**EXERCISE DETAILS**
Rewrite the entries from the line containing "The image size is (304, 228)." through the line containing "will tap(71, 20).", swapping "To accomplish" for "To complete" and keeping everything else the same.

**EXTRACTED MATERIAL**
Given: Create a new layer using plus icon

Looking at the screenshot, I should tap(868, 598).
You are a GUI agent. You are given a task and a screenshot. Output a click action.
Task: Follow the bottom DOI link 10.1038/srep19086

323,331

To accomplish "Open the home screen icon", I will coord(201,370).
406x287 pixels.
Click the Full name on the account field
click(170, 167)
---
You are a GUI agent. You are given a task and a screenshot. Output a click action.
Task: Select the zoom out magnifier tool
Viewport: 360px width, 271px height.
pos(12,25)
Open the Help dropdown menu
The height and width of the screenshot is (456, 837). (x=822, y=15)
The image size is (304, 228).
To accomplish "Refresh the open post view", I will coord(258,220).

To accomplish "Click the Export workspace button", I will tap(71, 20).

**EXPECTED OUTPUT**
The image size is (304, 228).
To complete "Refresh the open post view", I will coord(258,220).

To complete "Click the Export workspace button", I will tap(71, 20).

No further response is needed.